+++ Material supplied +++
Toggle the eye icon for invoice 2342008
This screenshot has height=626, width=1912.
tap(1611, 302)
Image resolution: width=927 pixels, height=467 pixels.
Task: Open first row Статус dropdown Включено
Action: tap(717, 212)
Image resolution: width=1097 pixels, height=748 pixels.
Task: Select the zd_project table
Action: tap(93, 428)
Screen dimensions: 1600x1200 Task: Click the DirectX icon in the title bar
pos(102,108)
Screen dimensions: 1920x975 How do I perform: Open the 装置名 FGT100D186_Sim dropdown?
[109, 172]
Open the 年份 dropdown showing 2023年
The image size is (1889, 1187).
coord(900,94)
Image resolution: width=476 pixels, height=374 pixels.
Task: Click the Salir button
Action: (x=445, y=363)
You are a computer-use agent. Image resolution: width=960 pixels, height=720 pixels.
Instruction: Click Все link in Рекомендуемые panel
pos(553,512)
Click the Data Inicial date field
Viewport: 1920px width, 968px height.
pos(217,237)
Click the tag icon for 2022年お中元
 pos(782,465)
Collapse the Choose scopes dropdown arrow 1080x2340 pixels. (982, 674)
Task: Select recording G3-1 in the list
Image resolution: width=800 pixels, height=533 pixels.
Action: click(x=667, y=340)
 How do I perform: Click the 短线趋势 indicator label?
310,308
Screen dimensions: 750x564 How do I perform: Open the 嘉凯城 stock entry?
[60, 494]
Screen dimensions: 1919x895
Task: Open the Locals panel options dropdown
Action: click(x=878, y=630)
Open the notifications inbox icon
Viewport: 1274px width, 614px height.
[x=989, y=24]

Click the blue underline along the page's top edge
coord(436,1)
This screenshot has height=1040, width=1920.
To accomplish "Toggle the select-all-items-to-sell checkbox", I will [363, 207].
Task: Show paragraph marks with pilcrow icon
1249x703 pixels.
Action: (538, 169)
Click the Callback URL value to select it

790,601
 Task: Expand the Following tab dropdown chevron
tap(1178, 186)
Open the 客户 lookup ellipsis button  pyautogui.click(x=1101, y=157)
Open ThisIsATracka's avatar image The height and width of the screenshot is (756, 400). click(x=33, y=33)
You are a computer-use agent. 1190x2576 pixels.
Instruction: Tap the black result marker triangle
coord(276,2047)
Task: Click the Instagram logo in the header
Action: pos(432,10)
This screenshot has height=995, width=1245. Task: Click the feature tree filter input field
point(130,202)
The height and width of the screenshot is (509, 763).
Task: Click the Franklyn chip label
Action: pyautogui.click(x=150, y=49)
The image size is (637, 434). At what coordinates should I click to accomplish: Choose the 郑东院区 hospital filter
+++
Work request: Reproduce every line above. Keep it exact.

Exercise solution:
Toggle the eye icon for invoice 2342008
This screenshot has height=626, width=1912.
tap(1611, 302)
Image resolution: width=927 pixels, height=467 pixels.
Task: Open first row Статус dropdown Включено
Action: tap(717, 212)
Image resolution: width=1097 pixels, height=748 pixels.
Task: Select the zd_project table
Action: tap(93, 428)
Screen dimensions: 1600x1200 Task: Click the DirectX icon in the title bar
pos(102,108)
Screen dimensions: 1920x975 How do I perform: Open the 装置名 FGT100D186_Sim dropdown?
[109, 172]
Open the 年份 dropdown showing 2023年
The image size is (1889, 1187).
coord(900,94)
Image resolution: width=476 pixels, height=374 pixels.
Task: Click the Salir button
Action: (x=445, y=363)
You are a computer-use agent. Image resolution: width=960 pixels, height=720 pixels.
Instruction: Click Все link in Рекомендуемые panel
pos(553,512)
Click the Data Inicial date field
Viewport: 1920px width, 968px height.
pos(217,237)
Click the tag icon for 2022年お中元
 pos(782,465)
Collapse the Choose scopes dropdown arrow 1080x2340 pixels. (982, 674)
Task: Select recording G3-1 in the list
Image resolution: width=800 pixels, height=533 pixels.
Action: click(x=667, y=340)
 How do I perform: Click the 短线趋势 indicator label?
310,308
Screen dimensions: 750x564 How do I perform: Open the 嘉凯城 stock entry?
[60, 494]
Screen dimensions: 1919x895
Task: Open the Locals panel options dropdown
Action: click(x=878, y=630)
Open the notifications inbox icon
Viewport: 1274px width, 614px height.
[x=989, y=24]

Click the blue underline along the page's top edge
coord(436,1)
This screenshot has height=1040, width=1920.
To accomplish "Toggle the select-all-items-to-sell checkbox", I will [363, 207].
Task: Show paragraph marks with pilcrow icon
1249x703 pixels.
Action: (538, 169)
Click the Callback URL value to select it

790,601
 Task: Expand the Following tab dropdown chevron
tap(1178, 186)
Open the 客户 lookup ellipsis button  pyautogui.click(x=1101, y=157)
Open ThisIsATracka's avatar image The height and width of the screenshot is (756, 400). click(x=33, y=33)
You are a computer-use agent. 1190x2576 pixels.
Instruction: Tap the black result marker triangle
coord(276,2047)
Task: Click the Instagram logo in the header
Action: pos(432,10)
This screenshot has height=995, width=1245. Task: Click the feature tree filter input field
point(130,202)
The height and width of the screenshot is (509, 763).
Task: Click the Franklyn chip label
Action: pyautogui.click(x=150, y=49)
The image size is (637, 434). At what coordinates should I click to accomplish: Choose the 郑东院区 hospital filter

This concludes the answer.